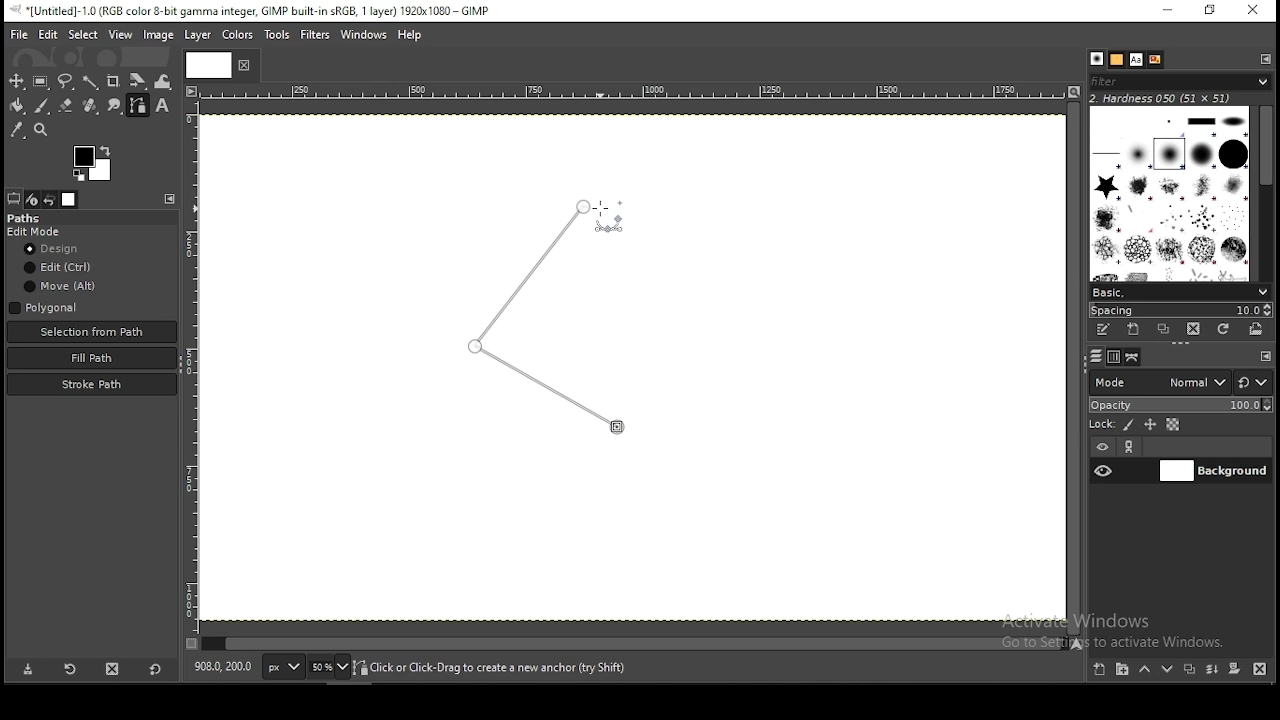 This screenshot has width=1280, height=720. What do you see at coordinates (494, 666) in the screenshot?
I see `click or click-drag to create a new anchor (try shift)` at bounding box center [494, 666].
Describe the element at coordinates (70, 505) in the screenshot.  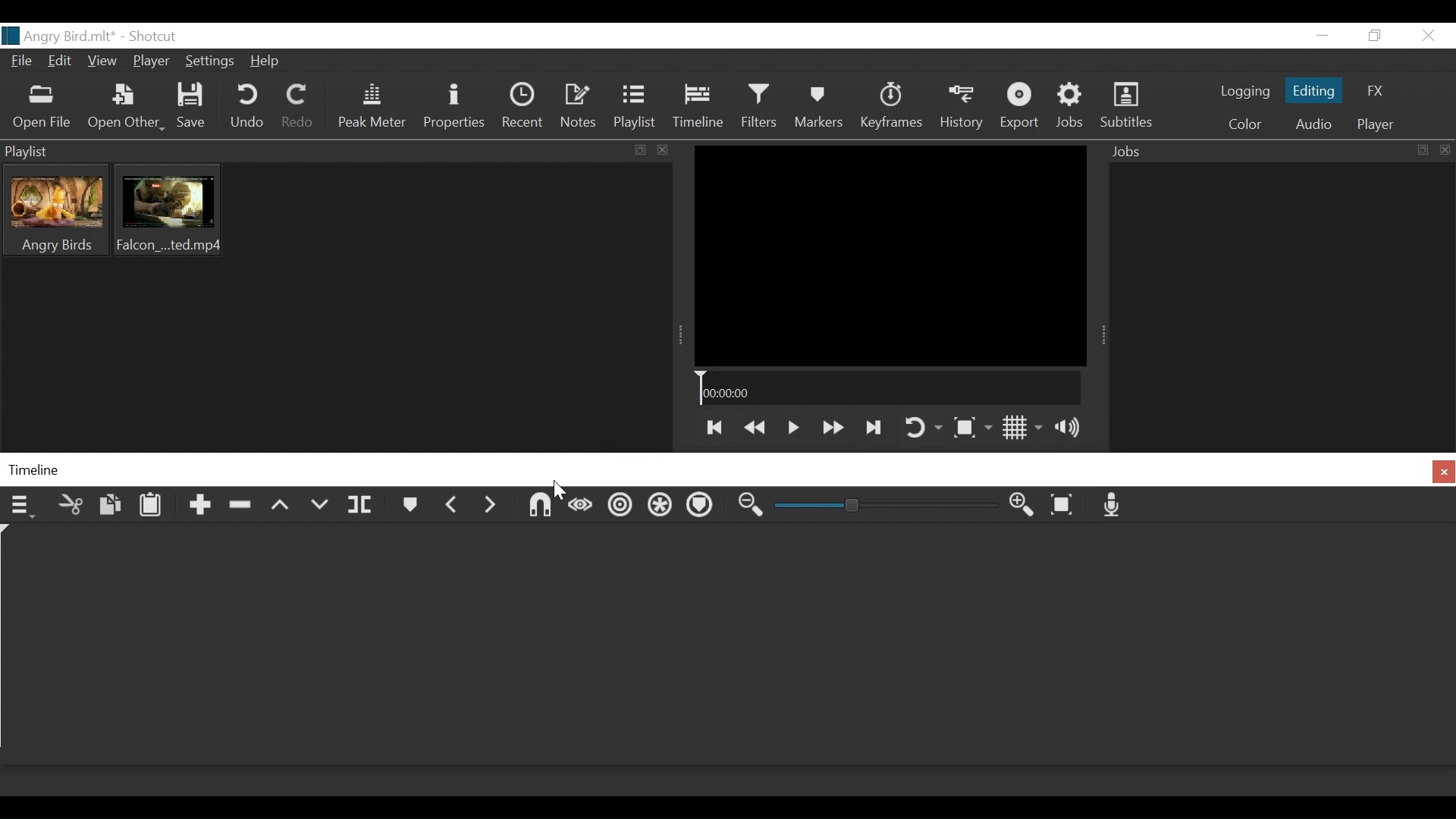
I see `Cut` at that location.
● ● ● ● ●
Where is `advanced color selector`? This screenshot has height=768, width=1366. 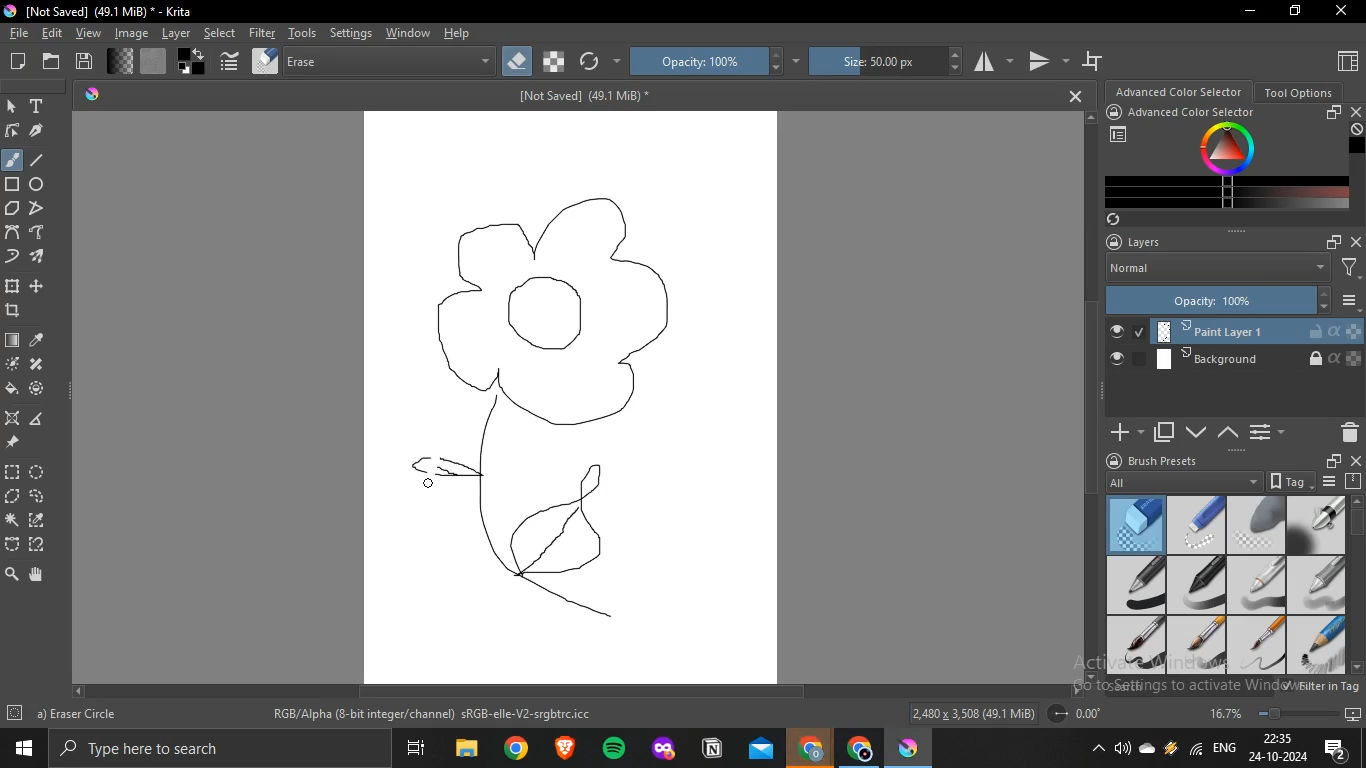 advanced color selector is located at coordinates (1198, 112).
● ● ● ● ●
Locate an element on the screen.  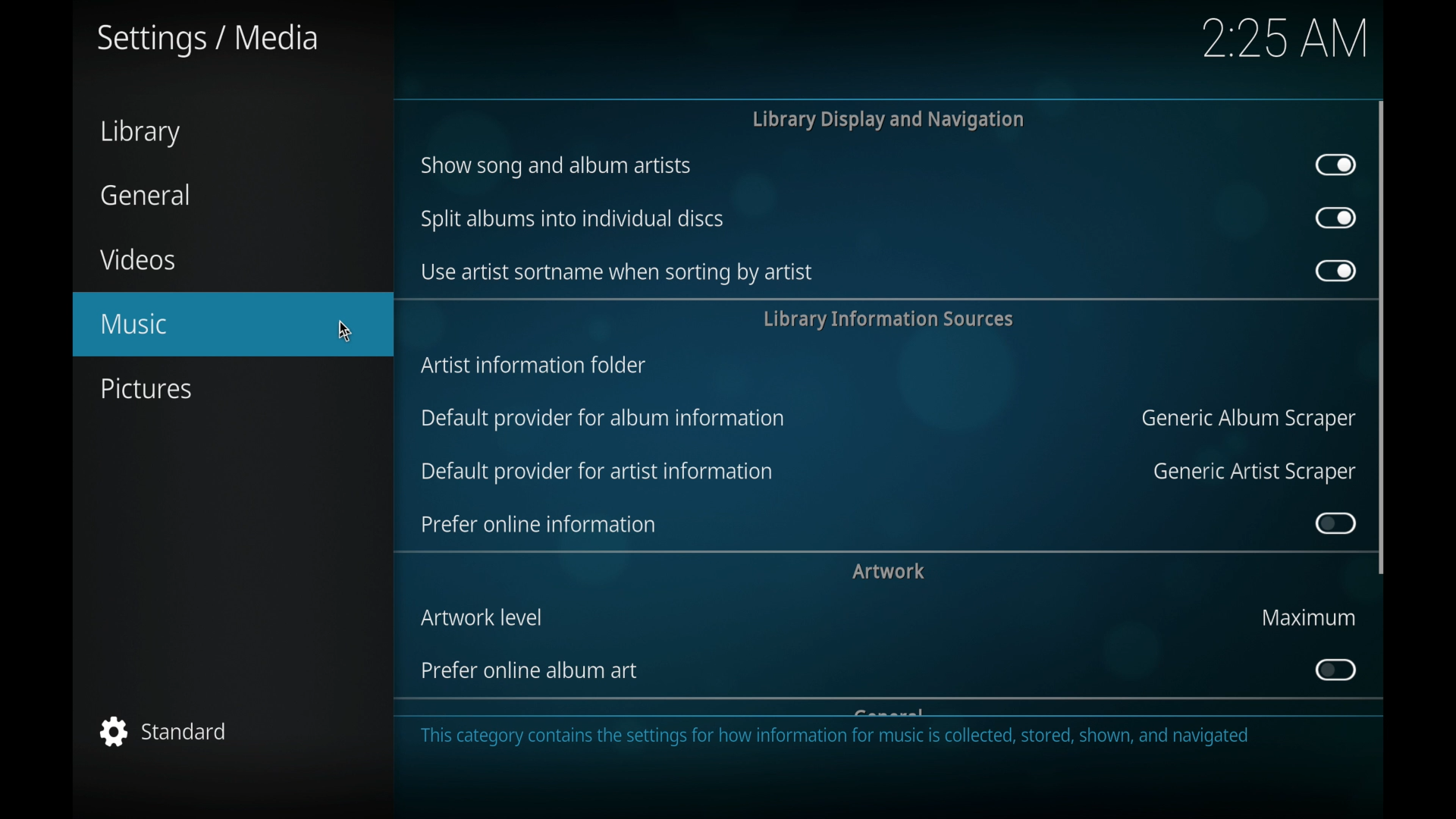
● ● ● ● ●
_Written instruction_: Please retype the stretch from the line that contains "This screenshot has width=1280, height=720." through the line that contains "at that location.", leaving the pictures out of your answer.

_Expected answer_:
 This screenshot has width=1280, height=720. What do you see at coordinates (494, 666) in the screenshot?
I see `click or click-drag to create a new anchor (try shift)` at bounding box center [494, 666].
Describe the element at coordinates (70, 505) in the screenshot.  
I see `Cut` at that location.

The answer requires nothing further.